Ieri la vicesindaca milanese Anna Scavuzzo ha accusato la Regione di non fornire i vaccini necessari alla città: "Ci hanno detto di procedere con strutture private per l'approvvigionamento", ha detto la numero due di Palazzo Marino, parlato di un "voltafaccia" della giunta Fontana sul tema della campagna di immunizzazione contro l'influenza.

"È davvero triste che la vice sindaco di Milano pieghi la sua carica istituzionale a una polemica politica ingiustificata e strumentale", ha replicato l’assessore al Welfare, Giulio Gallera, ricordando che "abbiamo acquistato l’80 per cento delle dosi in più rispetto allo scorso anno che ci permetteranno di vaccinare in tempi utili le persone fragili, gli over 60, le donne gravide, gli operatori sanitari e i bambini.

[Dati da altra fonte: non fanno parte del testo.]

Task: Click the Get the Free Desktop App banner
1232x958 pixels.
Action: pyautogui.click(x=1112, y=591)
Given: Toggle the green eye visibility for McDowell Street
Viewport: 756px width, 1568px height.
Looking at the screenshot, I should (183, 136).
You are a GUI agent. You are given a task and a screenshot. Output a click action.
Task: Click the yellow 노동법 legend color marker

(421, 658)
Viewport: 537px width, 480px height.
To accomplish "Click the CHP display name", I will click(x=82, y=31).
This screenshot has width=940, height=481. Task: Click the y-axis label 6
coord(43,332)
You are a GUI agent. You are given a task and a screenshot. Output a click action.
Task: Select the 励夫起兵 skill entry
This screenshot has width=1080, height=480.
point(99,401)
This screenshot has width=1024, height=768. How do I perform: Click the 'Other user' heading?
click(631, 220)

Anche l'Ordine dei medici di Milano aveva però denunciato ritardi e carenze nel reperimento dei vaccini sia per i soggetti over 60 (gratuiti) che per la popolazione non a rischio. "C'è molta preoccupazione", ha dichiarato a Fanpage.it il presidente dei medici milanesi, Carlo Roberto Rossi. 

Un nuovo attacco all'assessore al Welfare è arrivato questa mattina da Sala. "Le affermazioni di Gallera sfiorano il ridicolo, anzi sono ridicole" ha detto il primo cittadino, "e le fa uno che ha fatto politica senza che nessuno se ne accorgesse per un sacco di anni, e nel momento in cui ha avuto visibilità mediatica ha pensato di candidarsi per fare il sindaco nel mezzo di una pandemia", ha ricordato il sindaco.

Secondo Sala, in questi giorni la Regione Lombardia sta dicendo ai medici "che si devono arrangiare" sui vaccini. "Andiamo alla sostanza, e vorrei che confutassero la mia affermazione. Ovvero che in questo momento la sanità lombarda sta dicendo ai medici del privato convenzionato che si devono arrangiare con i vaccini. Prego di confutare questa mia affermazione, perché se così è ricorderei loro che li abbiamo chiamati eroi solo pochi mesi fa e adesso gli diciamo arrangiatevi con i vaccini".